• Task: An exact copy of the listing below is required.

• Provided material:
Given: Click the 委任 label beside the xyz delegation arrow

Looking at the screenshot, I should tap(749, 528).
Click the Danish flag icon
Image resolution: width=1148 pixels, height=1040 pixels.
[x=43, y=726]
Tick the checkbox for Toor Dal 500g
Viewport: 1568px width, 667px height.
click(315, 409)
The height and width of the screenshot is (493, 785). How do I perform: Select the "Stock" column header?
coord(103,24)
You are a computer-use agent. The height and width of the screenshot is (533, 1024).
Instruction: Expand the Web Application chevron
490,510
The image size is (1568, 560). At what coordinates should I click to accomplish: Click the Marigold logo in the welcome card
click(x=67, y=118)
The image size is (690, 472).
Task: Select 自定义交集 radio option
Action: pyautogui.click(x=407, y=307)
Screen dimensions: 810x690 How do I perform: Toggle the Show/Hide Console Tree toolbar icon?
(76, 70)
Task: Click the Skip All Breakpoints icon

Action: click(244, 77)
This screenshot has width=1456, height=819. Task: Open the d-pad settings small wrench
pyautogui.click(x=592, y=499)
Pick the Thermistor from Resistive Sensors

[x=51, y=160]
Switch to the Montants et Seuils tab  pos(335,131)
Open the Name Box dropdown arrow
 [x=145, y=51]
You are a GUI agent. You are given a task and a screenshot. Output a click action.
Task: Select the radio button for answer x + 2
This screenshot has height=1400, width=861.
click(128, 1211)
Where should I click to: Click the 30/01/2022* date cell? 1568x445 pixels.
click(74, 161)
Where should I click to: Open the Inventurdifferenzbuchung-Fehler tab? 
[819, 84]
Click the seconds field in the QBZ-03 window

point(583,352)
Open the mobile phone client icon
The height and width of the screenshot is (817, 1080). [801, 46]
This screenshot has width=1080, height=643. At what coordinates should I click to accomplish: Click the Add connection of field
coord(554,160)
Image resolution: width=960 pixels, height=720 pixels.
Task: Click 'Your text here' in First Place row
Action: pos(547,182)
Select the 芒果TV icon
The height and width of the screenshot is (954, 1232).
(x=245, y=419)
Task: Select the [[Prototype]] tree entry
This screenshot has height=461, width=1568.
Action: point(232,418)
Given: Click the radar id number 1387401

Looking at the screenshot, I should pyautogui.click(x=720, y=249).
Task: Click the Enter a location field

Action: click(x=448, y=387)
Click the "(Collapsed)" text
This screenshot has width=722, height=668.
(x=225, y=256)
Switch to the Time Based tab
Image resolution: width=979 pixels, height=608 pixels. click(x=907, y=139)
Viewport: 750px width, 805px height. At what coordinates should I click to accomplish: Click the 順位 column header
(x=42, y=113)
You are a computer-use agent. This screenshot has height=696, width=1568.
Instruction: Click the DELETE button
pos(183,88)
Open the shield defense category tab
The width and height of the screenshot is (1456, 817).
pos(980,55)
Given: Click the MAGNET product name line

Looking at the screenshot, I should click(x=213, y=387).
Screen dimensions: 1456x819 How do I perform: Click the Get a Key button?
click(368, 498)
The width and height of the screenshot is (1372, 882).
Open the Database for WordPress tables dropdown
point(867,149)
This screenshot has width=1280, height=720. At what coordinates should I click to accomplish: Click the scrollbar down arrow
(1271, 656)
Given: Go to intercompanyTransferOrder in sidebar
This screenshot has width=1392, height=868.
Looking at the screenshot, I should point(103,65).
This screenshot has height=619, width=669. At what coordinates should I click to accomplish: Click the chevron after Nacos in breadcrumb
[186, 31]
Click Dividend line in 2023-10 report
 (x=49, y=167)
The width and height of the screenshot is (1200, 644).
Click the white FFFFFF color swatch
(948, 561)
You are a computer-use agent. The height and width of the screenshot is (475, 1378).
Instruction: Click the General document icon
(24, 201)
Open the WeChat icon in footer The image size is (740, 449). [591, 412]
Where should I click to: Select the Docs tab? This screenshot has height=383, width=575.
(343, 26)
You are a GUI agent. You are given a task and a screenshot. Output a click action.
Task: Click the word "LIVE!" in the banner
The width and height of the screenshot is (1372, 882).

• Written solution:
Given: Click the 委任 label beside the xyz delegation arrow

Looking at the screenshot, I should tap(749, 528).
Click the Danish flag icon
Image resolution: width=1148 pixels, height=1040 pixels.
[x=43, y=726]
Tick the checkbox for Toor Dal 500g
Viewport: 1568px width, 667px height.
click(315, 409)
The height and width of the screenshot is (493, 785). How do I perform: Select the "Stock" column header?
coord(103,24)
You are a computer-use agent. The height and width of the screenshot is (533, 1024).
Instruction: Expand the Web Application chevron
490,510
The image size is (1568, 560). At what coordinates should I click to accomplish: Click the Marigold logo in the welcome card
click(x=67, y=118)
The image size is (690, 472).
Task: Select 自定义交集 radio option
Action: pyautogui.click(x=407, y=307)
Screen dimensions: 810x690 How do I perform: Toggle the Show/Hide Console Tree toolbar icon?
(76, 70)
Task: Click the Skip All Breakpoints icon

Action: click(244, 77)
This screenshot has width=1456, height=819. Task: Open the d-pad settings small wrench
pyautogui.click(x=592, y=499)
Pick the Thermistor from Resistive Sensors

[x=51, y=160]
Switch to the Montants et Seuils tab  pos(335,131)
Open the Name Box dropdown arrow
 [x=145, y=51]
You are a GUI agent. You are given a task and a screenshot. Output a click action.
Task: Select the radio button for answer x + 2
This screenshot has height=1400, width=861.
click(128, 1211)
Where should I click to: Click the 30/01/2022* date cell? 1568x445 pixels.
click(74, 161)
Where should I click to: Open the Inventurdifferenzbuchung-Fehler tab? 
[819, 84]
Click the seconds field in the QBZ-03 window

point(583,352)
Open the mobile phone client icon
The height and width of the screenshot is (817, 1080). [801, 46]
This screenshot has width=1080, height=643. At what coordinates should I click to accomplish: Click the Add connection of field
coord(554,160)
Image resolution: width=960 pixels, height=720 pixels.
Task: Click 'Your text here' in First Place row
Action: pos(547,182)
Select the 芒果TV icon
The height and width of the screenshot is (954, 1232).
(x=245, y=419)
Task: Select the [[Prototype]] tree entry
This screenshot has height=461, width=1568.
Action: point(232,418)
Given: Click the radar id number 1387401

Looking at the screenshot, I should pyautogui.click(x=720, y=249).
Task: Click the Enter a location field

Action: click(x=448, y=387)
Click the "(Collapsed)" text
This screenshot has width=722, height=668.
(x=225, y=256)
Switch to the Time Based tab
Image resolution: width=979 pixels, height=608 pixels. click(x=907, y=139)
Viewport: 750px width, 805px height. At what coordinates should I click to accomplish: Click the 順位 column header
(x=42, y=113)
You are a computer-use agent. This screenshot has height=696, width=1568.
Instruction: Click the DELETE button
pos(183,88)
Open the shield defense category tab
The width and height of the screenshot is (1456, 817).
pos(980,55)
Given: Click the MAGNET product name line

Looking at the screenshot, I should click(x=213, y=387).
Screen dimensions: 1456x819 How do I perform: Click the Get a Key button?
click(368, 498)
The width and height of the screenshot is (1372, 882).
Open the Database for WordPress tables dropdown
point(867,149)
This screenshot has width=1280, height=720. At what coordinates should I click to accomplish: Click the scrollbar down arrow
(1271, 656)
Given: Go to intercompanyTransferOrder in sidebar
This screenshot has width=1392, height=868.
Looking at the screenshot, I should point(103,65).
This screenshot has height=619, width=669. At what coordinates should I click to accomplish: Click the chevron after Nacos in breadcrumb
[186, 31]
Click Dividend line in 2023-10 report
 (x=49, y=167)
The width and height of the screenshot is (1200, 644).
Click the white FFFFFF color swatch
(948, 561)
You are a computer-use agent. The height and width of the screenshot is (475, 1378).
Instruction: Click the General document icon
(24, 201)
Open the WeChat icon in footer The image size is (740, 449). [591, 412]
Where should I click to: Select the Docs tab? This screenshot has height=383, width=575.
(343, 26)
You are a GUI agent. You are given a task and a screenshot. Output a click action.
Task: Click the word "LIVE!" in the banner
The width and height of the screenshot is (1372, 882).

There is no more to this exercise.